The script picks the right template:
- comment types: "your comment … removed and replaced"
- body types: "your issue/PR description … redacted in place"
- commit: "code you committed"
For issue_body and pull_request_body, only notify when the current body still contained plaintext and maintainers redacted it. If the user already redacted the current body, skip this step and resolve silently.
Step 6: Resolve
node secret-scanning.mjs resolve <ALERT_NUMBER>
# or with custom resolution:
node secret-scanning.mjs resolve <ALERT_NUMBER> revoked "Custom comment"
Resolution is revoked by default. As maintainers we cannot control whether users rotate — our responsibility is to remove current plaintext exposure and notify only when public notification is useful. The revoked means "this secret should be considered leaked", not "I confirmed it was revoked".
Step 7: Summary
After processing, create a JSON results file and pass it to the summary command:
node secret-scanning.mjs summary /tmp/results.json
The script outputs a block delimited by ---BEGIN SUMMARY--- and ---END SUMMARY---. You MUST output the content between these markers verbatim to the user. Do NOT rephrase, reformat, abbreviate, or create your own summary. The script already includes full URLs for every alert and location.
The JSON format:
[
{
"number": 72,
"secret_type": "Discord Bot Token",
"location_label": "Issue #63101 comment",
"location_url": "https://github.com/openclaw/openclaw/issues/63101#issuecomment-xxx",
"actions": "Deleted+Recreated+Notified",
"history_cleared": true
}
]
For unsupported types, add "skipped": true, "unsupported_type": "<type>".
Safety Rules
- Agent reads content, identifies secrets, produces redaction. Script handles all API calls.

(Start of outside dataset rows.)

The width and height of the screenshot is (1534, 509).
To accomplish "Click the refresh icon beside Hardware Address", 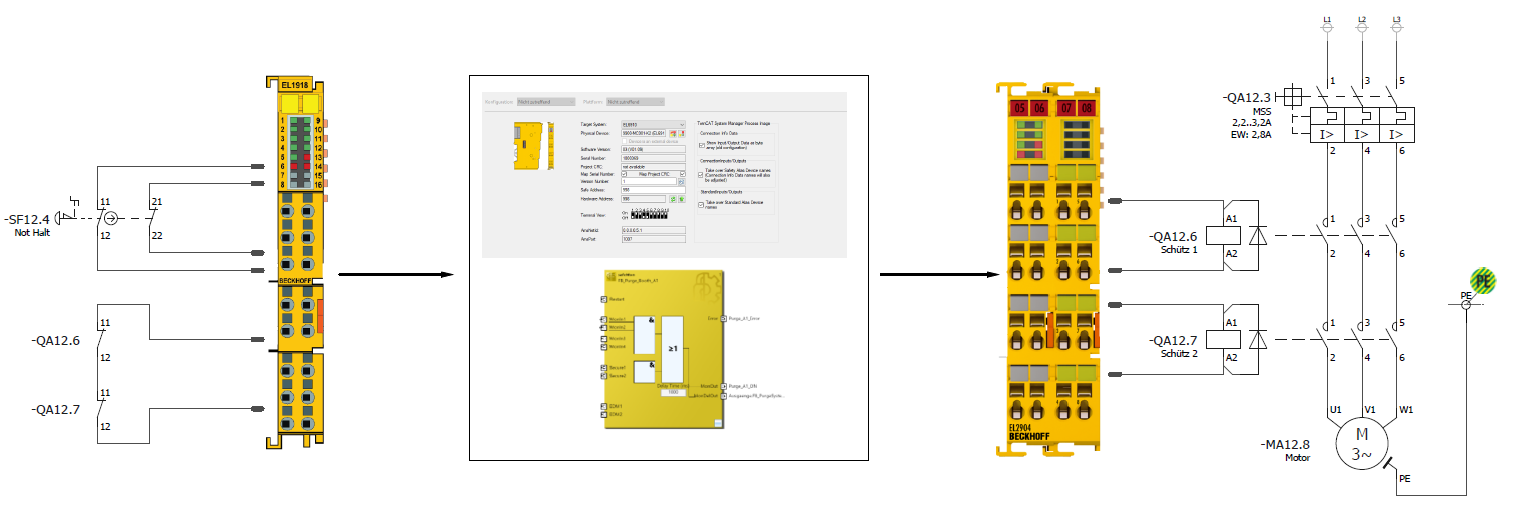I will tap(673, 199).
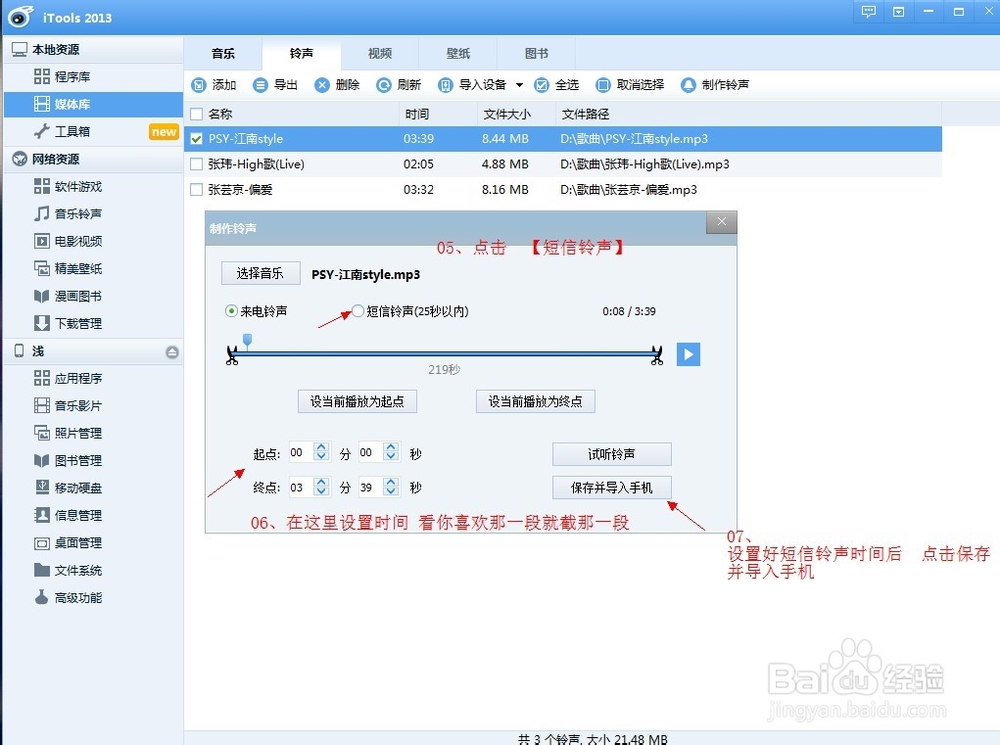The height and width of the screenshot is (745, 1000).
Task: Increase 终点 minutes with the stepper arrow
Action: (x=320, y=482)
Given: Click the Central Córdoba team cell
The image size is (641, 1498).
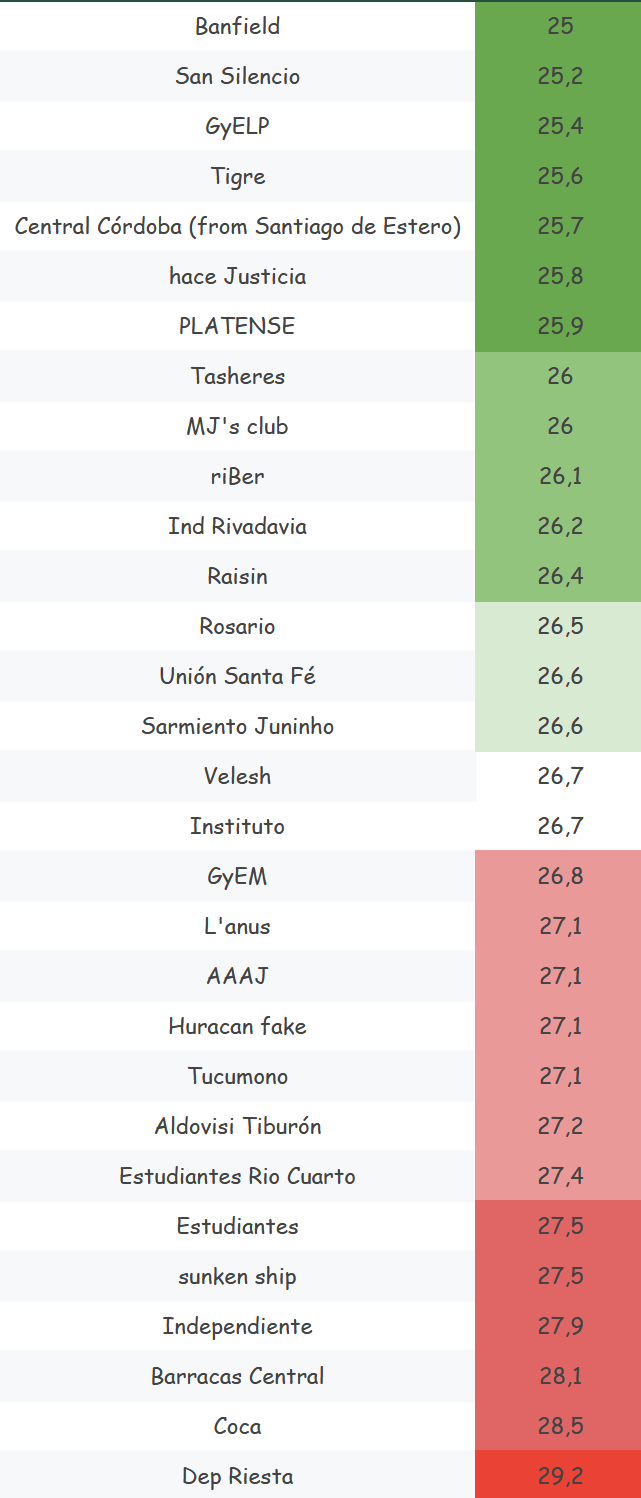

- Never include any portion of a secret in public comments, redaction markers, or terminal output.
- Never include alert URLs or numbers in public comments.
- For comments, skip PATCH — go directly to DELETE + recreate.
- Never mention edit history, "edited" button, or commit SHAs in any public content.
- Ask for confirmation before deleting any comment.
- One alert at a time unless user requests batch.
- All public comments in English.
- Skip unsupported location types and report in summary.